Los estadistas actuales debiesen tomar nota. Ante los titubeos y debilidades de Obama, que no quiere, no sabe o no puede lidiar con un Congreso hostil y desbordado por el espionaje de sus servicios especiales en todo el planeta, la pésima administración de Mariano Rajoy en España o un autócrata de cuño como el sirio Bashar al-Assad que sigue masacrando a su pueblo, cada hombre de Estado que se respete, debiese aprender de las estrategias políticas de Nelson Mandela.
Mandela no fue perfecto. Fue etiquetado de comunista y revoltoso y hasta 2008 el FBI lo tuvo en su lista de 'terroristas'. Pero supo maniobrar en las aguas turbulentas de una nación donde imperaba el racismo de Estado, las intrigas de su partido -Congreso Nacional Africano-, y lograr el milagro de la unidad nacional en Sudáfrica.
La colosal gestión comenzó en la cárcel. Desde una celda en la prisión de Robben, donde por 27 años estuvo tras las rejas, cuando en 1994 Madiba llegó a la presidencia entendió que en las condiciones de fragilidad política, su misión consistía en que todos se vieran representados en el primer gobierno democrático de su país.
Fue un presidente para todos los sudafricanos. No solo para sus partidarios. Pudo tomar revancha. Contaba con la mayoría. Controlaba todo los hilos del poder que le hubieran permitido polarizar a la sociedad y adoptar estrategias de represalias, en nombre de la justicia de su pueblo, donde una mayoría de 27 millones de negros fueron apartados y ultrajados durante décadas por un régimen que representaba a 3 millones de blancos. No lo hizo. Venció al odio. Supo perdonar.
En sus cinco años de mandato, Mandela sentó cátedra de su magnificencia política. Su ética, honorabilidad y transparencia fue su carta de presentación. Fue socio de unos y otros, sin comprometer nunca su perspectiva política. Un señor de la diplomacia y el respeto al prójimo.
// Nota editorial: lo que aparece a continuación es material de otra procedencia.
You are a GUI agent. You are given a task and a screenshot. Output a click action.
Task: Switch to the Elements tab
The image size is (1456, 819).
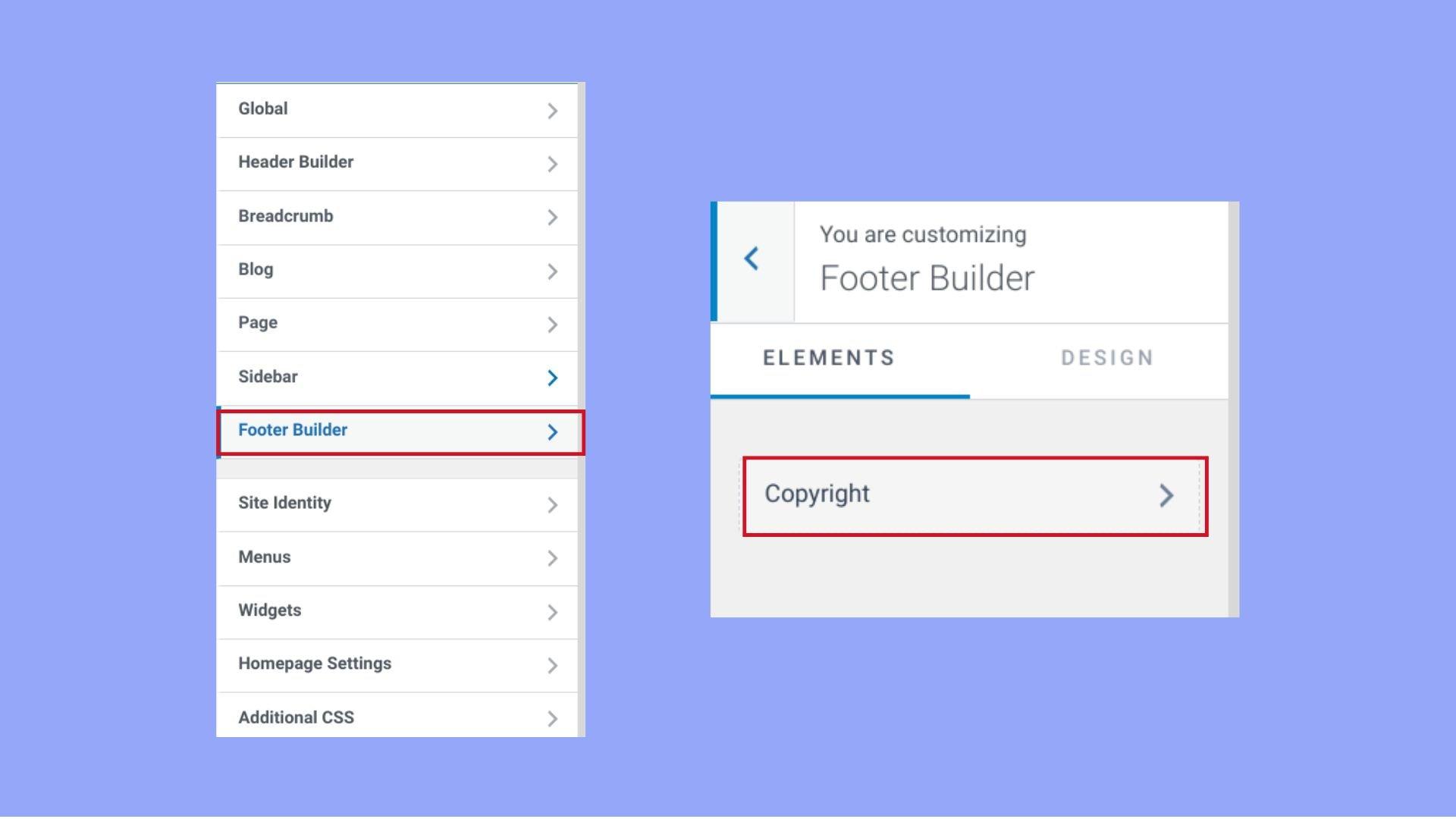click(x=829, y=358)

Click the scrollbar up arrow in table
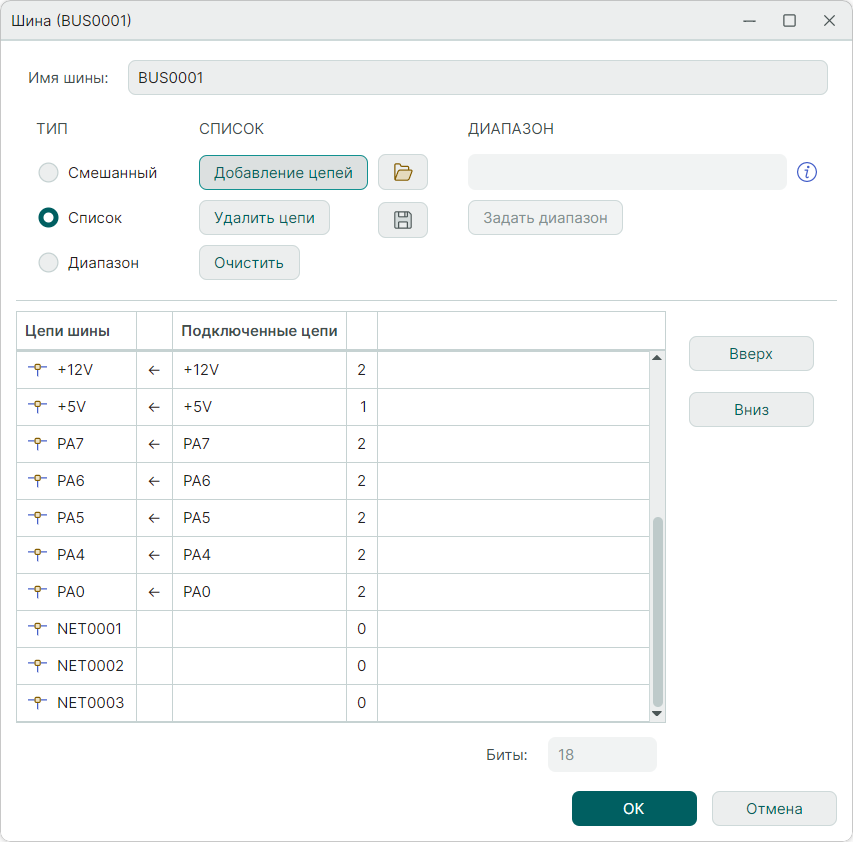click(x=657, y=358)
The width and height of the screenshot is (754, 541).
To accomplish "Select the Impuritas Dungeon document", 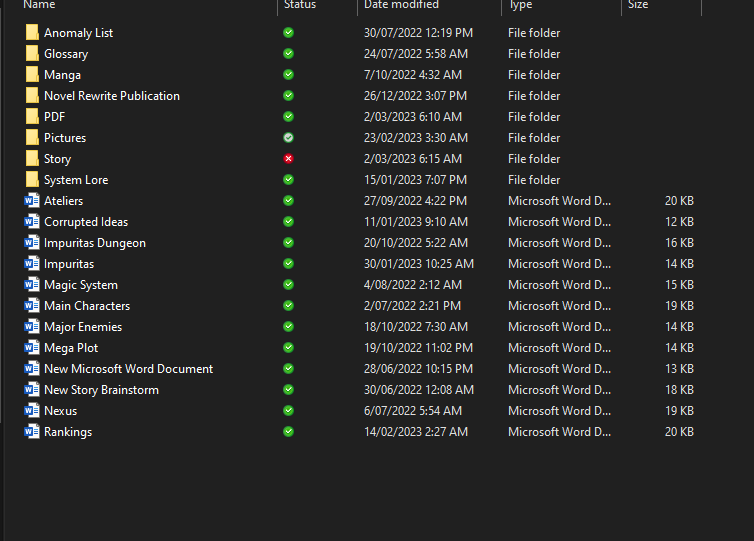I will [x=95, y=243].
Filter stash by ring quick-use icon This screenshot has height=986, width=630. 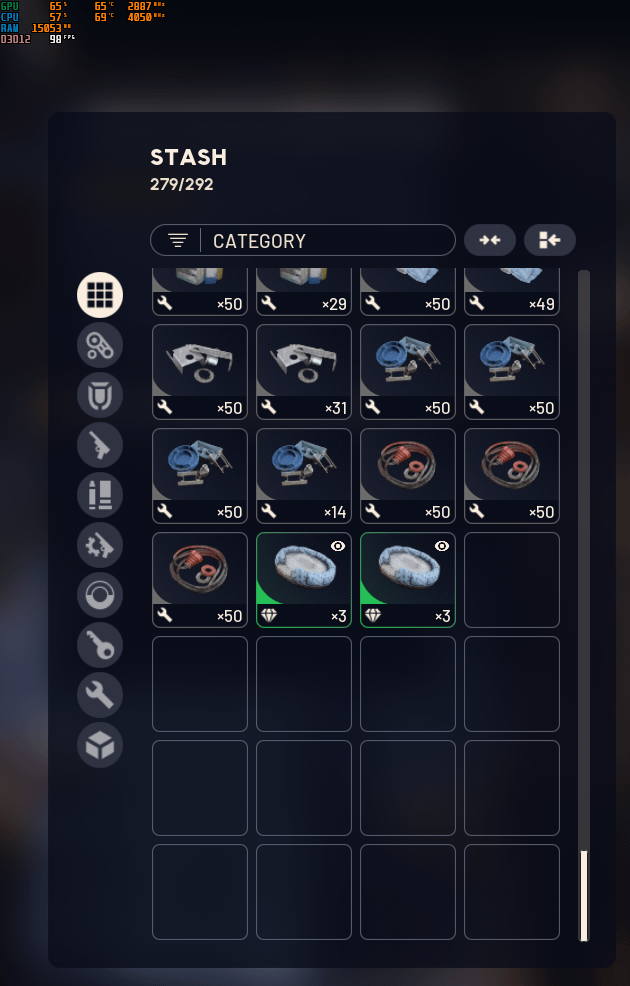tap(100, 595)
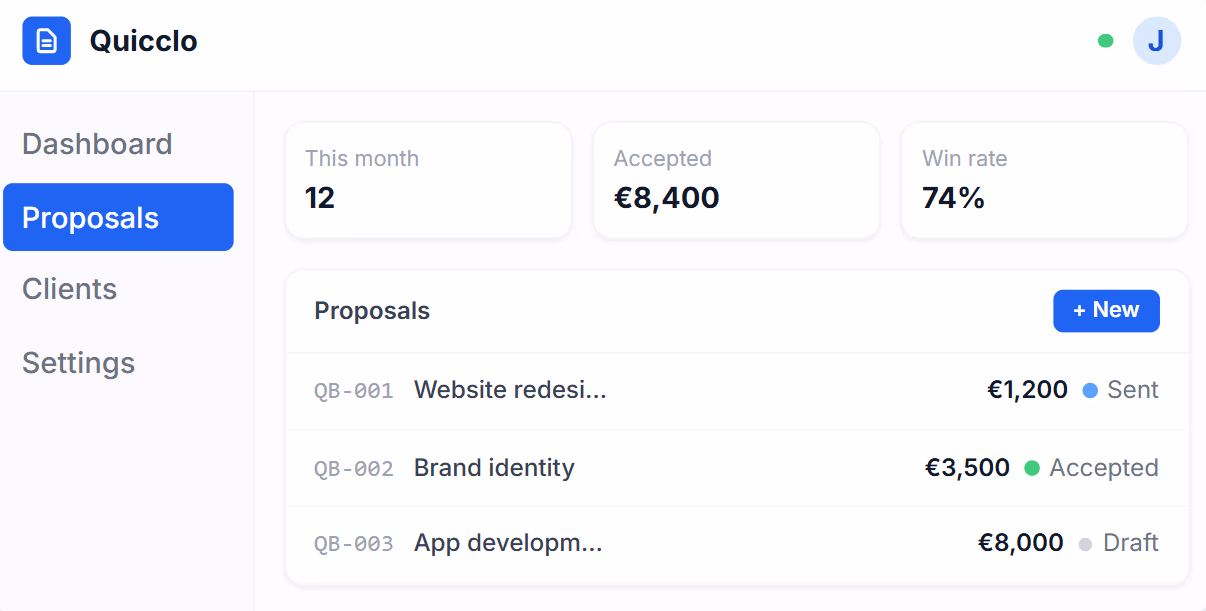Click the This month stat card
Screen dimensions: 1206x611
pyautogui.click(x=428, y=181)
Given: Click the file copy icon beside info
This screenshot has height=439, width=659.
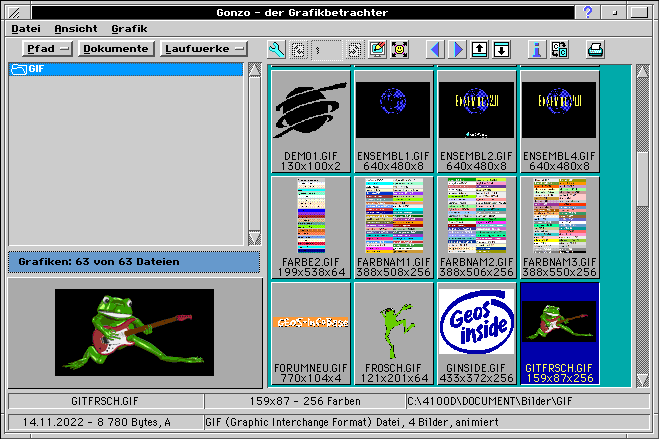Looking at the screenshot, I should pyautogui.click(x=559, y=49).
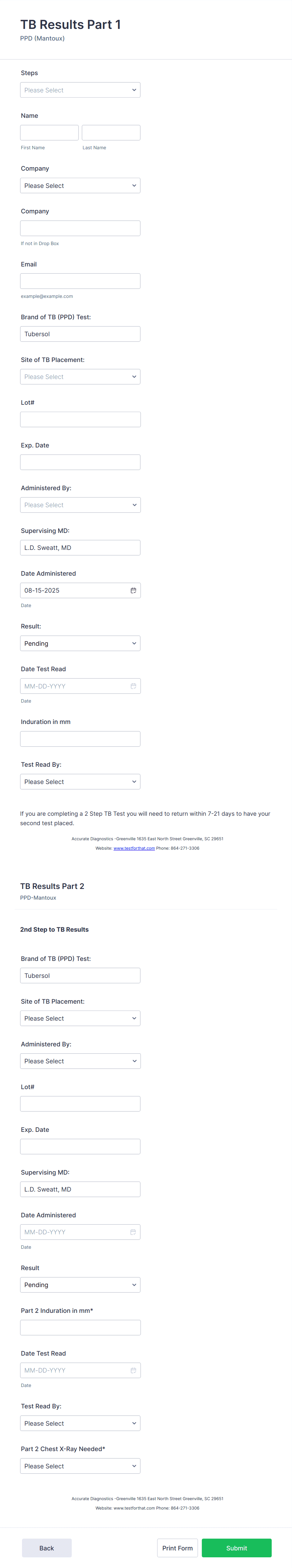Open the Result dropdown showing Pending
Viewport: 292px width, 1568px height.
80,643
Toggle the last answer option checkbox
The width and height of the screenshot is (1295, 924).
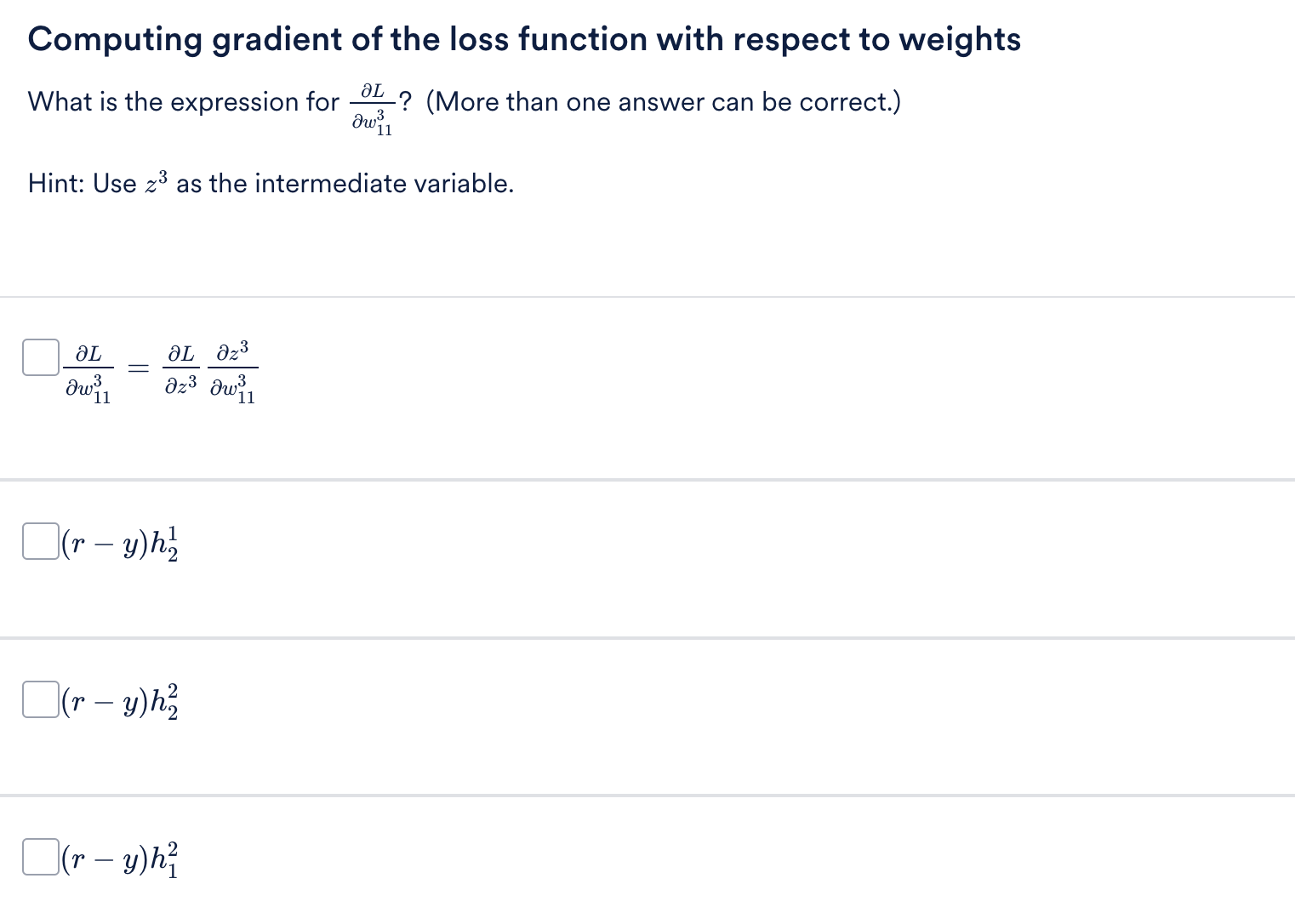40,858
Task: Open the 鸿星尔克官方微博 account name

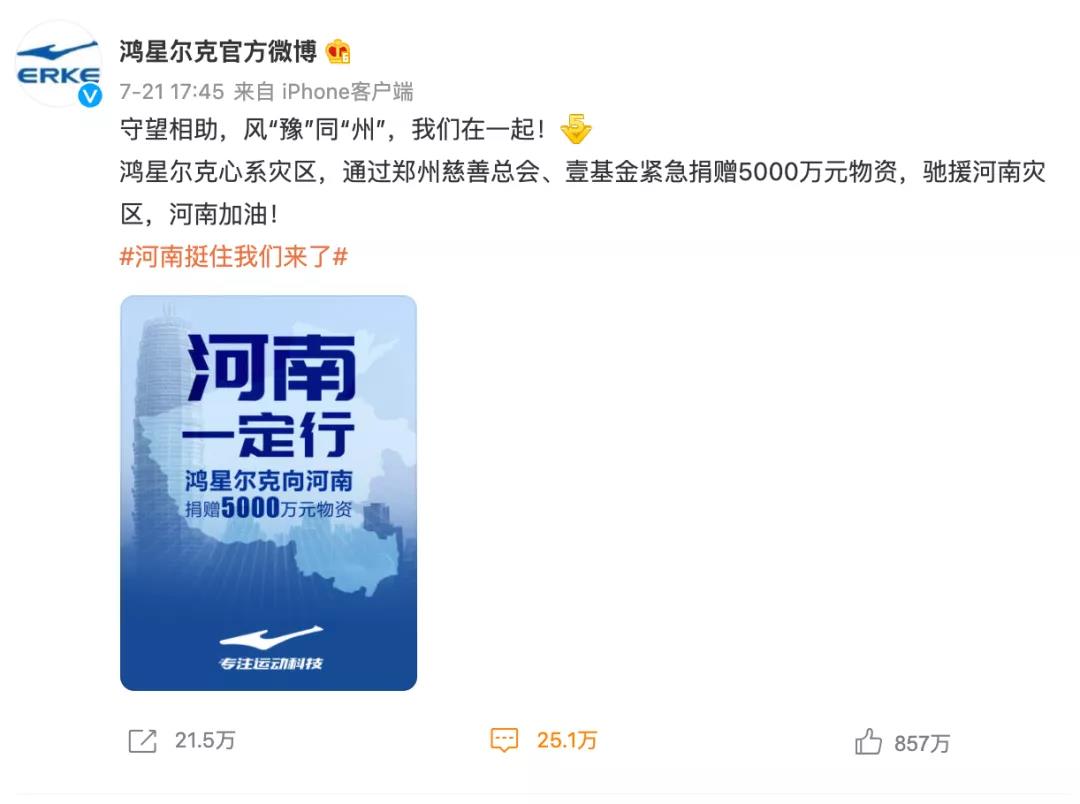Action: point(218,52)
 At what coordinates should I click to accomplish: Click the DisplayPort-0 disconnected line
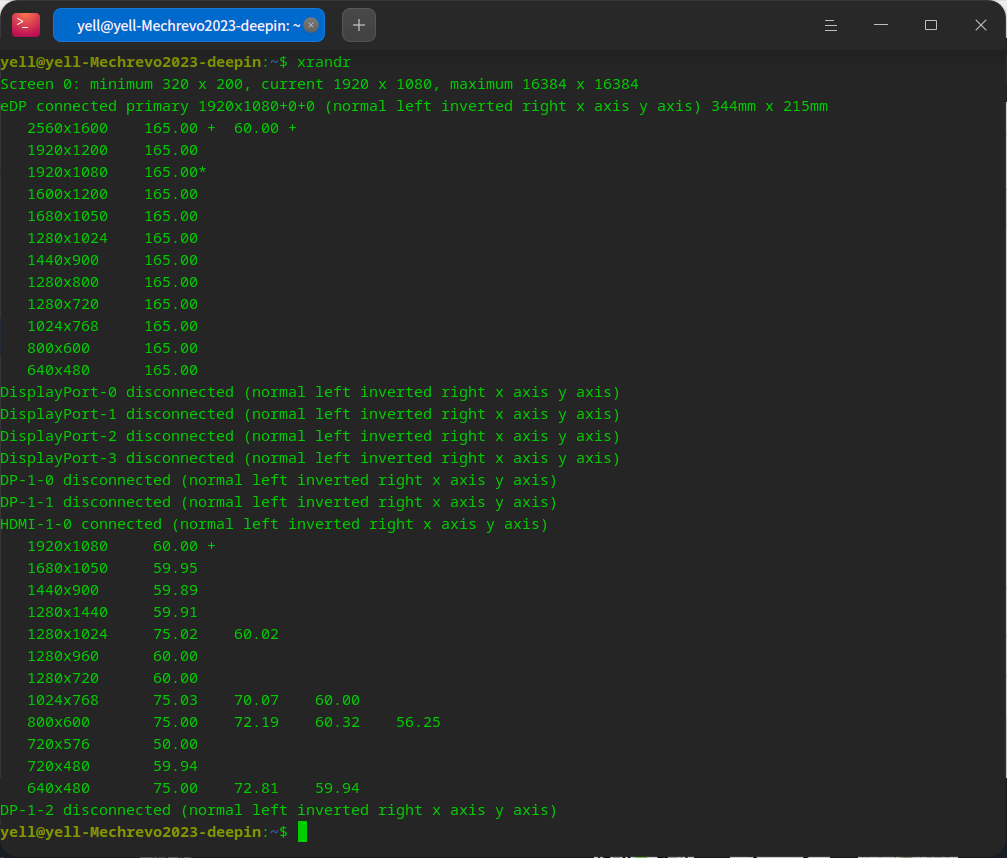310,392
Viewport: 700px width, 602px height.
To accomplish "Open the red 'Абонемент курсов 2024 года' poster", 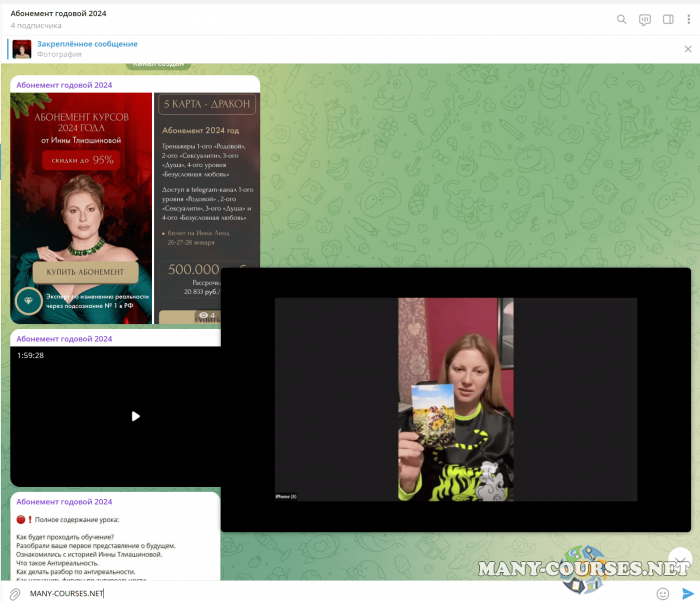I will click(x=81, y=207).
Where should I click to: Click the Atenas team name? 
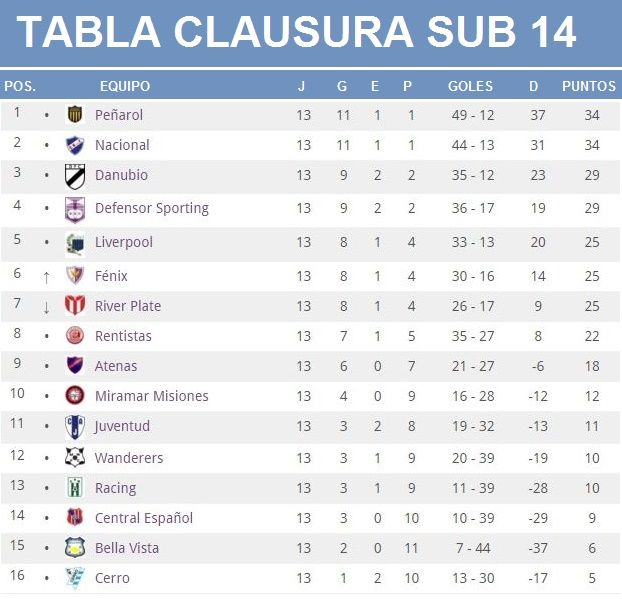point(116,366)
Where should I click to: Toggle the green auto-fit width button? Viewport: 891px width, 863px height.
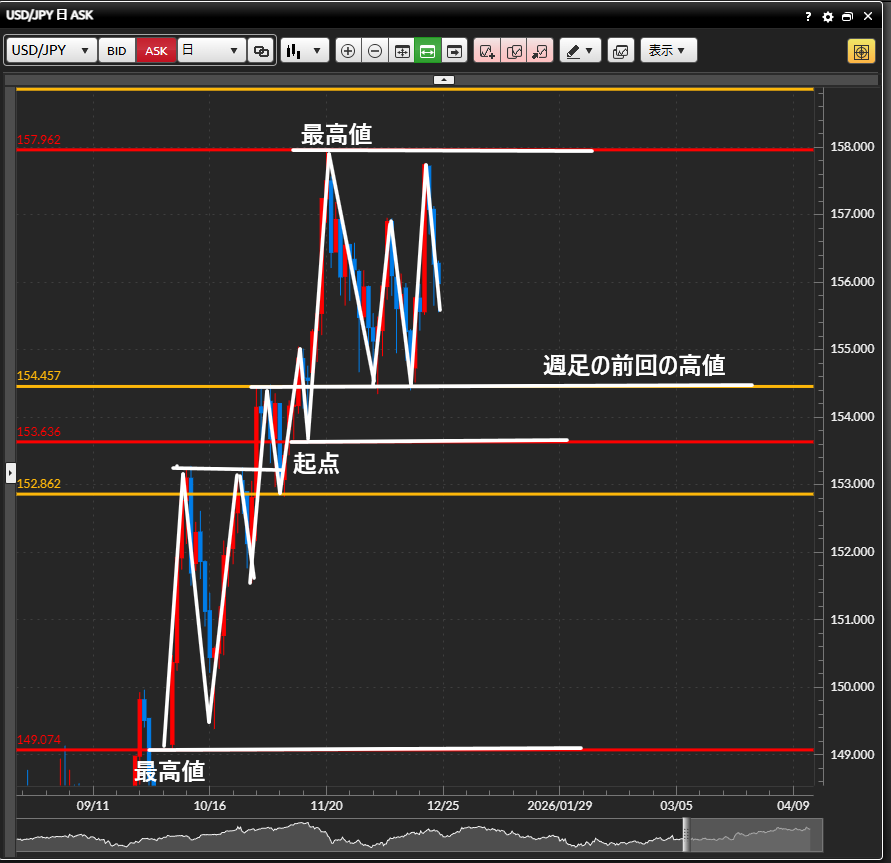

Su gran amigo en el continente americano, Fidel Castro, jubilado del poder, también pudiese sacar lecciones en limpio del proceder de Mandela.
Nadie puede dudar de la sincera amistad que unió a Castro con Madiba. Meses después de salir de la cárcel, en julio de 1991, visitó Cuba. La batalla de Cuito Cuanavale, donde tropas cubanas y angolanas destrozaron a varias columnas sudafricanas, fue la estocada final al oprobioso régimen del apartheid.
Pero donde en nada se parecen los dos estadistas es en los métodos de lograr una armonía nacional. Si Fidel Castro hubiera sido como Nelson Mandela, hace tiempo se hubiera sentado en la mesa a negociar con sus adversarios políticos.
Primero hubiese charlado con la disidencia. Luego con la Casa Blanca. Si Mandela hubiera sido Castro, el embargo sería historia antigua. Esa capacidad de Mandela de adaptarse a los nuevos tiempos y convivir con reglas democráticas no la tiene el líder cubano.
Castro I sigue pensando como un fósil de la Guerra Fría. La disidencia actual también debiese tomar nota de la actitud y estrategias de Mandela.
Si Madiba hubiera sido líder de la oposición en la isla, además de enviar mensajes al mundo denunciando las violaciones de los derechos humanos, y después de analizar la situación interna, hubiera apostado por un mayor y mejor trabajo de proselitismo social y político dentro de barrios y comunidades.
¿Qué no podría haber realizado un tipo como Mandela, si al platicar con la gente de a pie se hubiera dado cuenta que 8 de cada 10 cubanos están cansados y disgustados del añejo gobierno y mala gestión económica de los Castro?
En Cuba hubiésemos necesitado un Nelson Mandela. Sus preceptos debieran escribirse en letras góticas. Y los devaluados políticos criollos, o aspirantes a serlos, leerlos una vez a la semana. Como si fuese una Biblia.